任务要求 a: 请从下方的记录中挑选出所有包含字符串“computer”的行，并逐行照抄。匹配时区分大小写。

虽然最近几年高强凝胶如双网络结构凝胶,有机-无机复合凝胶,大分子微球复合凝胶等取得极大的进展,但是其制备过程耗费时间长,或者凝胶性能受到其内部结构缺陷等影响,制备方式方法还需进一步的改进及创新。本文通过设计两种稳定的未聚合乳液组成的交联剂体系,与丙烯酰胺共聚首次制备了一系列乳液复合高强凝胶,并且重点讨论了凝胶力学性能与乳液尺寸及浓度的关系。主要内容如下:
1.通过纳米二氧化硅与γ-甲基丙烯酰氧基丙基三甲氧基硅烷(TPM)自发形成的乳液,然后与丙烯酰胺单体共聚制备高强凝胶。经过改变纳米SiO2与TPM的比例,制备不同尺寸的乳液颗粒,然后在不同条件下观察乳液的稳定性,并考察制备凝胶各组分对乳液稳定性的影响;通过不同浓度和不同尺寸的乳液与丙烯酰胺单体共聚,制备不同机械性能的高强凝胶。凝胶断裂伸长率在373~757%,拉伸强度在70~148kPa,凝胶可被压缩至80%,压缩强度可在10MPa以上,远远超过小分子交联的聚丙烯酰胺凝胶。

任务要求 b: 上面关于乳液复合高强凝胶的文段中，凝胶的拉伸强度在什么范围内？

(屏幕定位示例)
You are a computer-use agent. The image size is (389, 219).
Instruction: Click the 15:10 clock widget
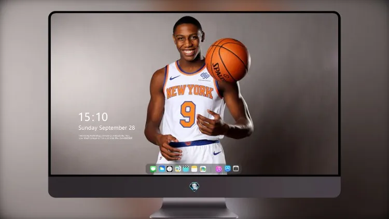[93, 117]
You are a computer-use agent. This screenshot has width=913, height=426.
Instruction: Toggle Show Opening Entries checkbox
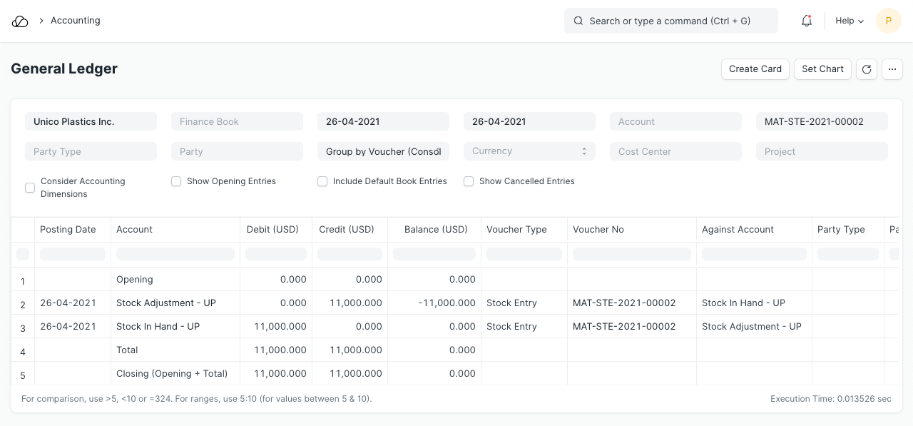tap(176, 181)
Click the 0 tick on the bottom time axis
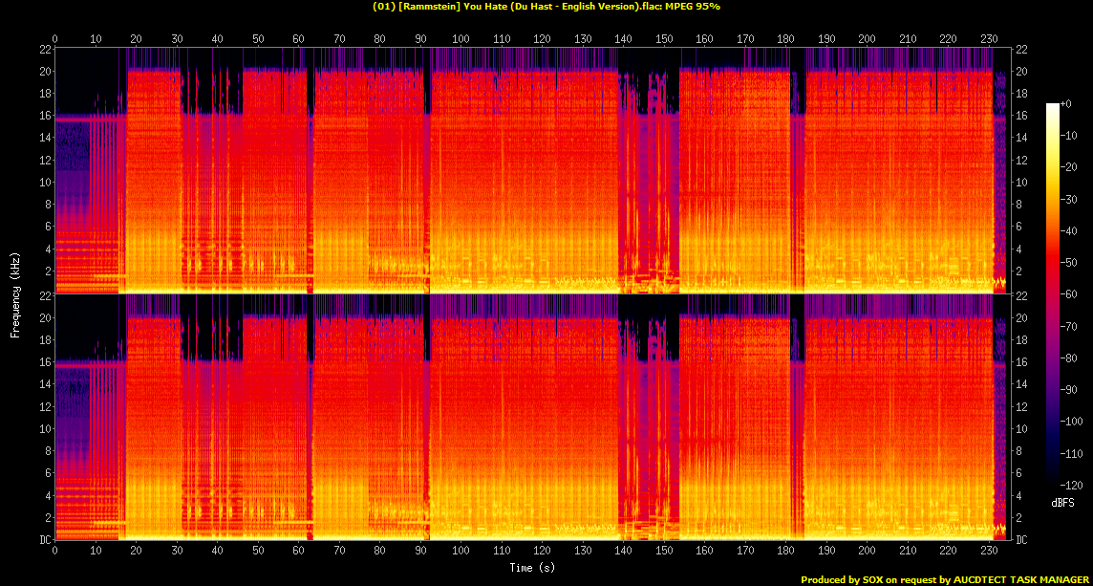The width and height of the screenshot is (1093, 586). (54, 551)
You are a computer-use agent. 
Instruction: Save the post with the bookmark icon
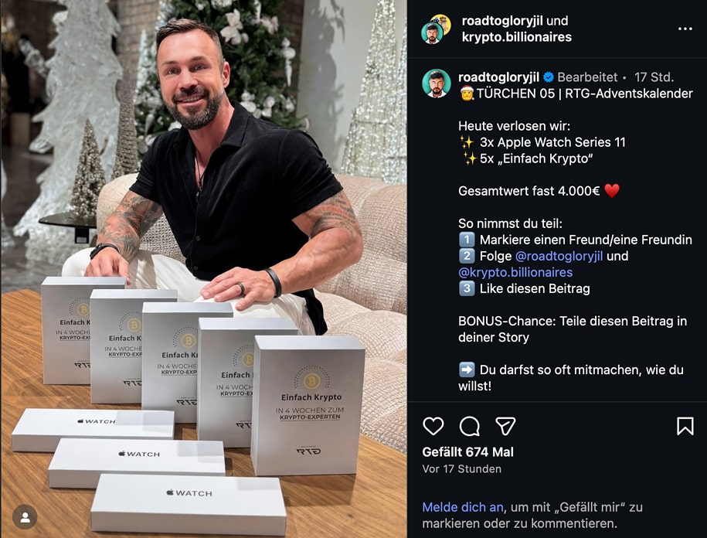pos(685,426)
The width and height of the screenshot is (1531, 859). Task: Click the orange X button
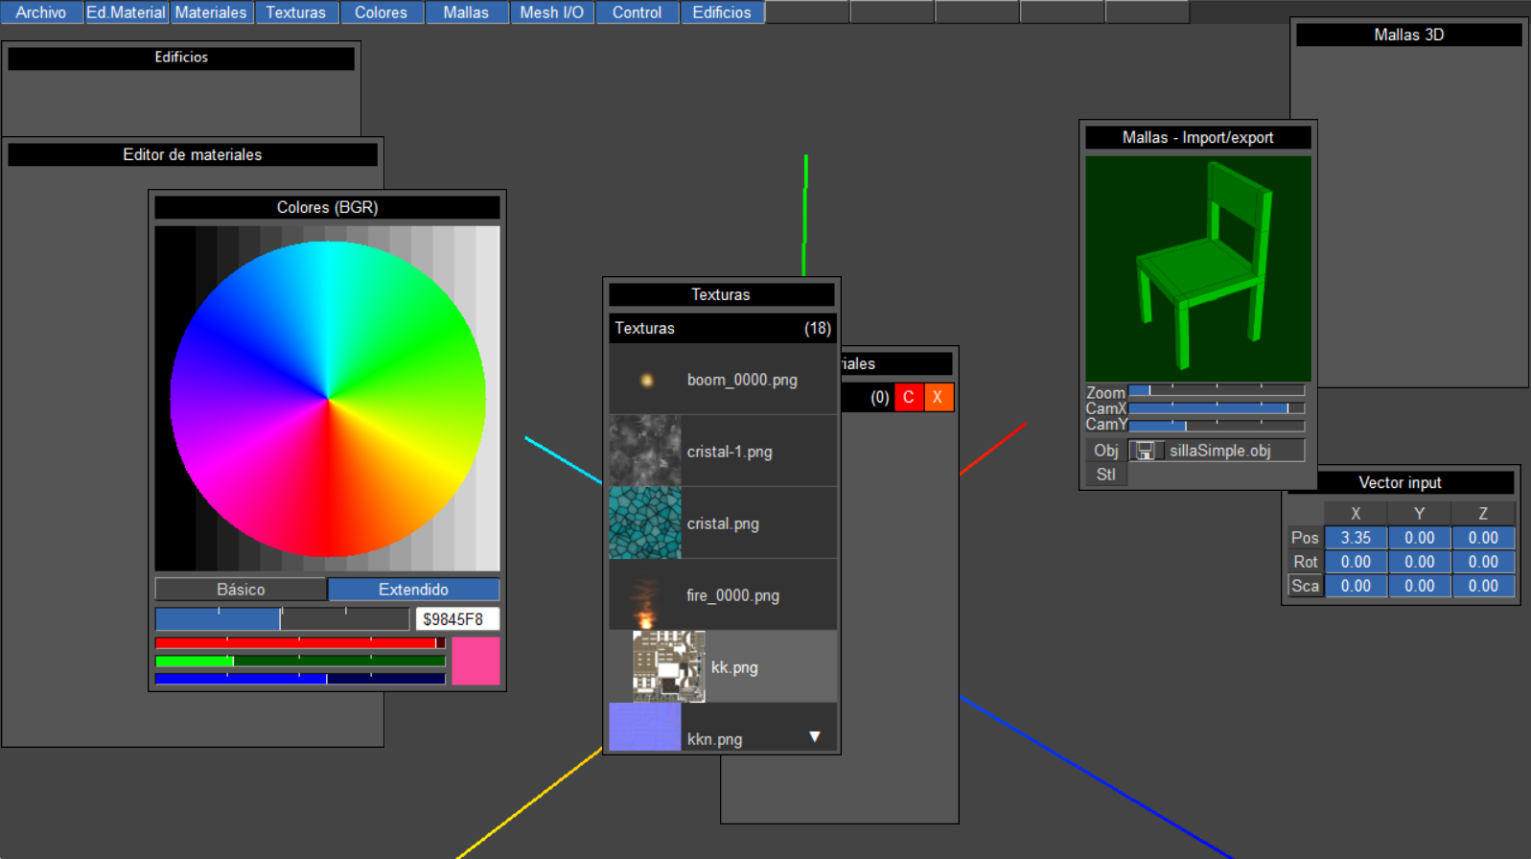point(938,397)
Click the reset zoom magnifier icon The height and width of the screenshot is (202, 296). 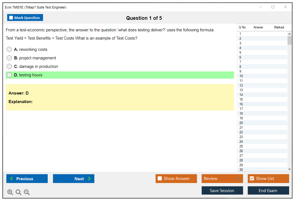(18, 192)
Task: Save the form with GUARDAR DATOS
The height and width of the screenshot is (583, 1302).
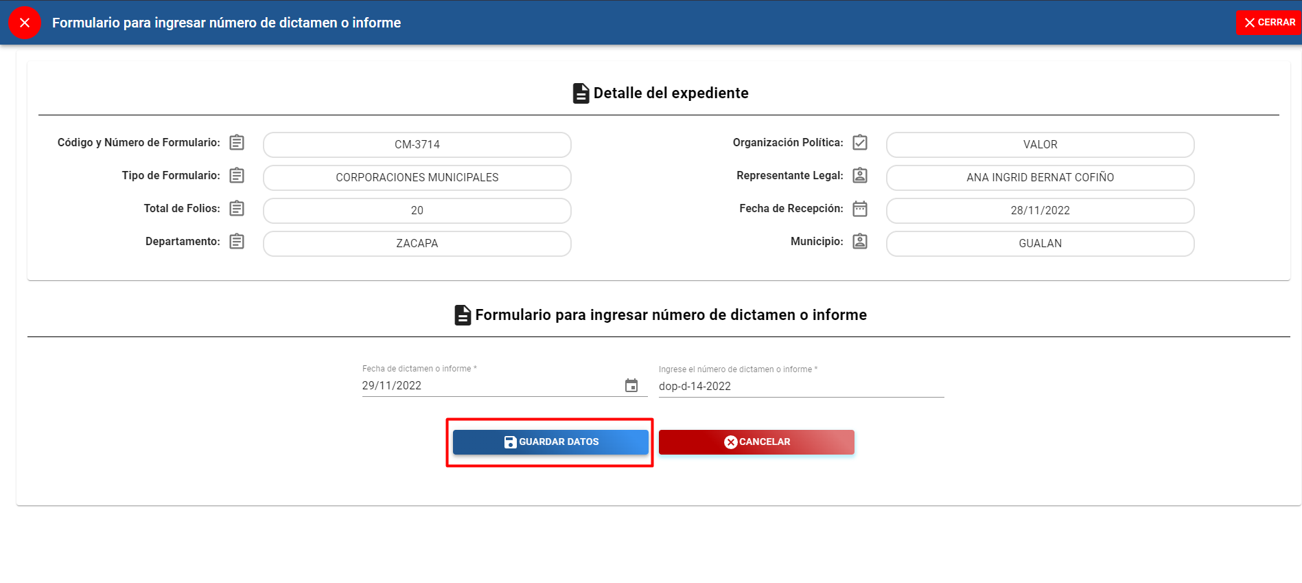Action: [x=550, y=442]
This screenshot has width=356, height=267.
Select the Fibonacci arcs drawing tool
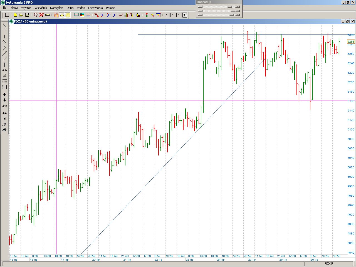click(x=4, y=70)
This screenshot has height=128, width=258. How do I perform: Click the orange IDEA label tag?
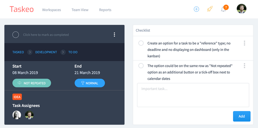(17, 97)
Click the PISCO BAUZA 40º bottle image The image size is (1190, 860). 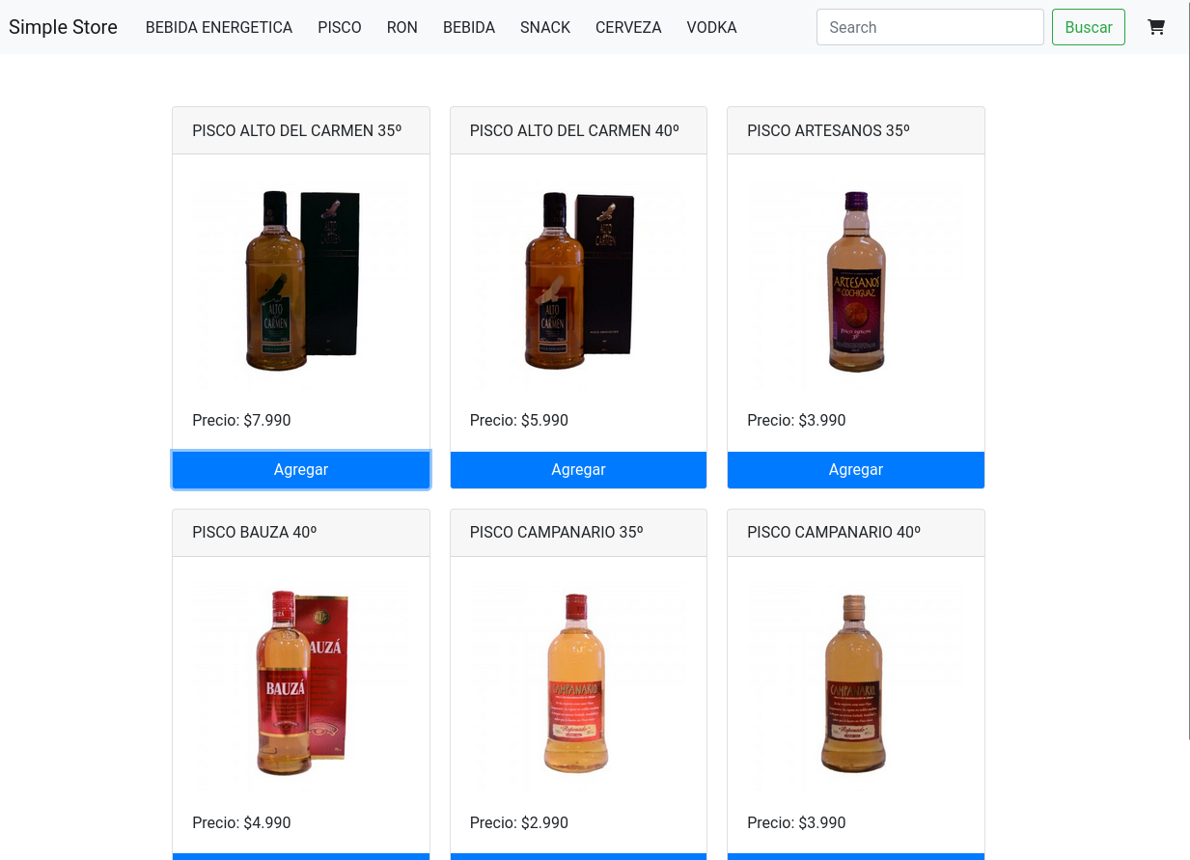(300, 681)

书面回答 a:
You are a computer-use agent. The image size is (389, 219).
You are a computer-use agent. This screenshot has width=913, height=426.
You are a computer-use agent. 

书面回答 b: 70~148kPa。